** START OF Text section **
A BDS demonstration (Shutterstock) (Shutterstock)


New report argues campus BDS movement empowered by ‘a network of legal and financial support.’

By Dion J. Pierre, The Algemeiner

A growing alignment of large philanthropic organizations with the boycott, divestment, and sanctions (BDS) campaign is fueling the movement’s growth on American college campuses, a new report released on Wednesday by the National Association of Scholars (NAS), a Manhattan based nonprofit promoting intellectual freedom and reform of American higher education, argues.

“Beyond campus student activism agitating for divestment measures for student governments, and behind the professional organizing that trains student activist organizations, lies a network of legal and financial support that empowers the campus BDS movement to function,” Dr. Ian Oxnevad, a NAS senior research fellow, writes in The Company They Keep: Organizational and Economic Dynamics of the BDS Movement.

“The BDS movement relies upon a deep financial system of progressively oriented businesses and nonprofit foundations devoted to a broad array of social justice causes.”

Jewish Voices for Peace (JVP), a left-wing anti-Israel organization which promotes the BDS movement, has received $480,000 from the Rockefeller Brothers Fund, a philanthropic foundation whose endowment is valued at $1.27 billion, since 2017, the report said, and the Tides Research Fund, a sponsor of Black Lives Matter, has given the group $75,000 since 2019.

Between 2014 and 2015 alone, JVP brought in over half a million dollars in grants. Additionally, Palestine Legal, a lawfare group founded in 2012 to support campus BDS groups like Students for Justice in Palestine (SJP), is the beneficiary of generous funding from Tides Foundation, a pioneer of activist investment that has given over $1.5 million to anti-Israel initiatives, according to figures included in the report.

Yet, despite the growth of the BDS movement on American campuses over the past decade, the report cites data showing that BDS resolutions proposed in student governments have a 66 percent failure.

“With large studies already indicating a limited campus effectiveness of BDS, the question remains regarding how such attempted resolutions take place,” the report says.

Such failures, however, have not undermined the ability of pro-BDS activists to wield an immense effect on campus culture. By linking the cause to other left-wing initiatives, it continued, they set the parameters of how students perceive Jewish students, Jewish life organizations, and programs like the Taglit-Birthright Israel program.

The 124 page report includes three case studies on Columbia University, Ohio State University, and University of California-Riverside, assessing the various successes and failures of pro-BDS activists, students and professors at American universities and college campuses. It also chronicles the history of the BDS movement, describing its place within the wider story of the Israeli-Palestinian conflict and “a larger ecosystem of progressive political organizations,” as well as its alleged connection to Palestinian terrorism.
** END OF Text section **
The tasks:
1) In the article on the BDS movement report, which three universities are the subjects of the report's case studies?
2) Write the next part of the article on the BDS movement report, picking up after its final paragraph.
** START OF Supplied data **
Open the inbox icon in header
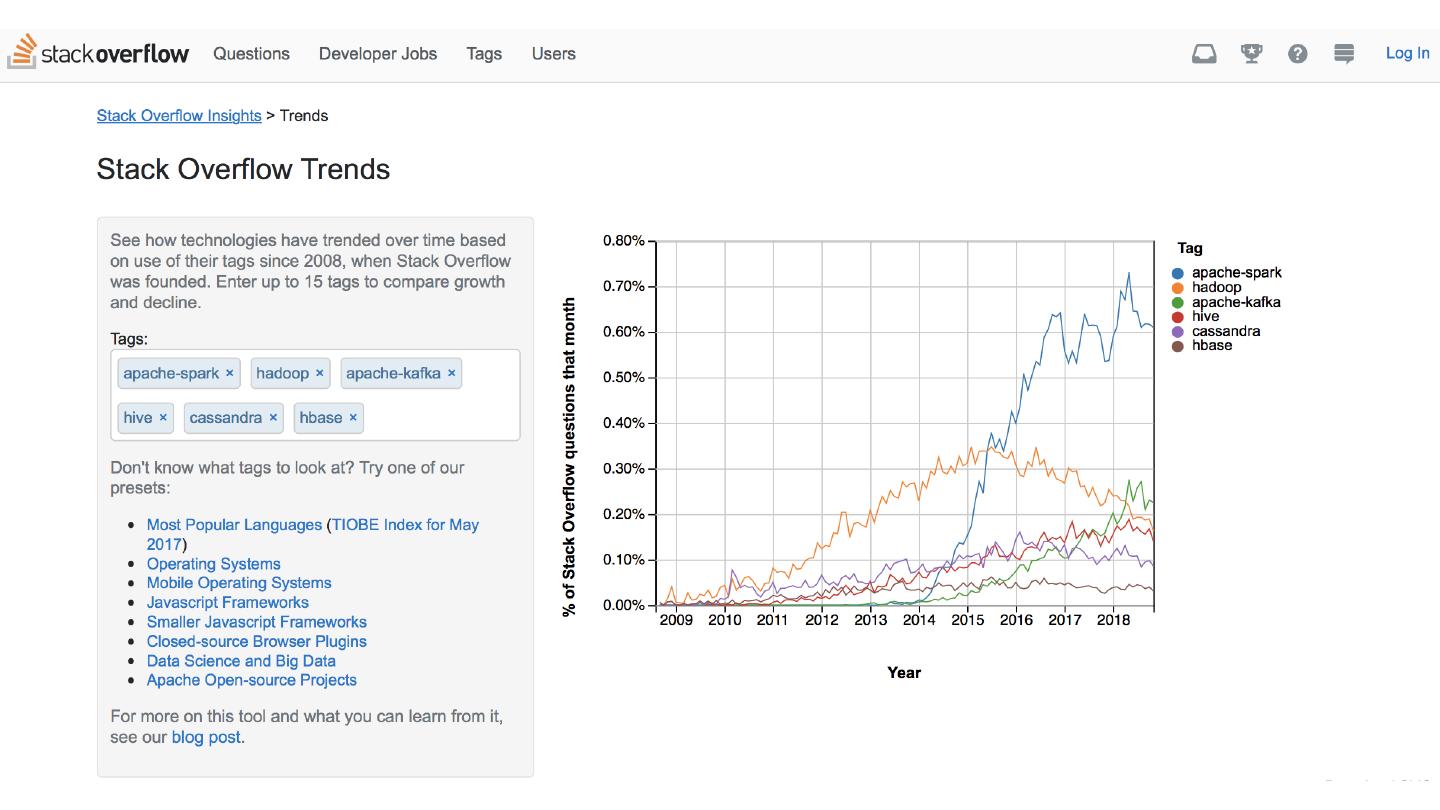This screenshot has width=1440, height=810. coord(1204,54)
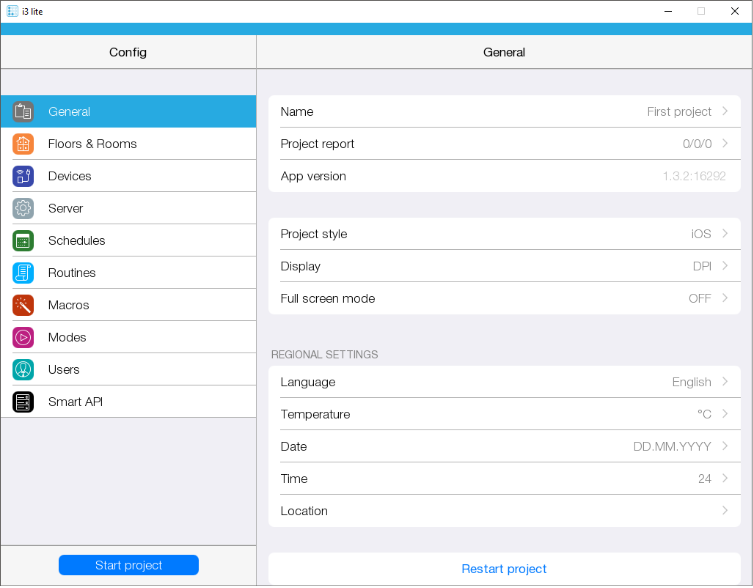Expand the Language option chevron

click(725, 382)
** END OF Supplied data **
Exercise answers:
1) Columbia University, Ohio State University, and the University of California-Riverside.

2)
Tracing the rise of the BDS movement to a group of academics, the Palestinian Campaign for the Academic Cultural Boycott of Israel (PACBI), in the West Bank (Judea and Samaria) city of Ramallah during the Second Intifada, The Company They Keep argues that the group defines its mission as resisting “colonial oppression of the Palestinian people” in the tradition of anti-apartheid and anti-imperialist activism which helped broaden its appeal to progressives in academia.

It also alleges that PACBI is linked to Palestinian terrorist organizations through the Council of National and Islamic Forces in Palestine (PNIF), a member of the Palestinian BDS National Committee (BNC) comprising Hamas, the Popular Front for the Liberation of Palestine (PFLP), Popular Front-General Command (PFLP-GC), Palestinian Liberation Front, and Palestinian Islamic Jihad (PIJ). Over the years, PACBI has influenced the BDS movement on college campuses, a campaign, the report says, that “largely fails at convincing colleges to divest institutional portfolios from companies deemed to be associated with Israel” even as it “is successful in fostering a politicized and hostile campus climate and influencing broader political discourse.”

Citing antisemitic incidents that targeted students like Rose Ritch, a Jewish University of Southern California (USC) student whom BDS activists forced to resign from student government, the report adds that “the ability of pro-BDS groups to attach anti-Israel activism to broader left-wing initiatives contributes not only to anti-Semitism but also a larger politicization of college campuses that threatens academic openness and the institutional neutrality of the university.”

NAS recommended five policy changes aimed at “countering” the BDS movement and preserving free speech on campus. They include sponsoring trips to Israel for non-Jewish students and amending anti-BDS laws to standardize collegiate courses on Israel and antisemitism, penalizing universities providing financial assistance to BDS groups, and divesting state pension funds from companies boycotting Israel. NAS also recommended founding Abrahamic Academic Centers on college campuses, which would educate students about Israel’s new partnerships with Arab countries and, it said, “reduce BDS proponents to one set of voices among many.”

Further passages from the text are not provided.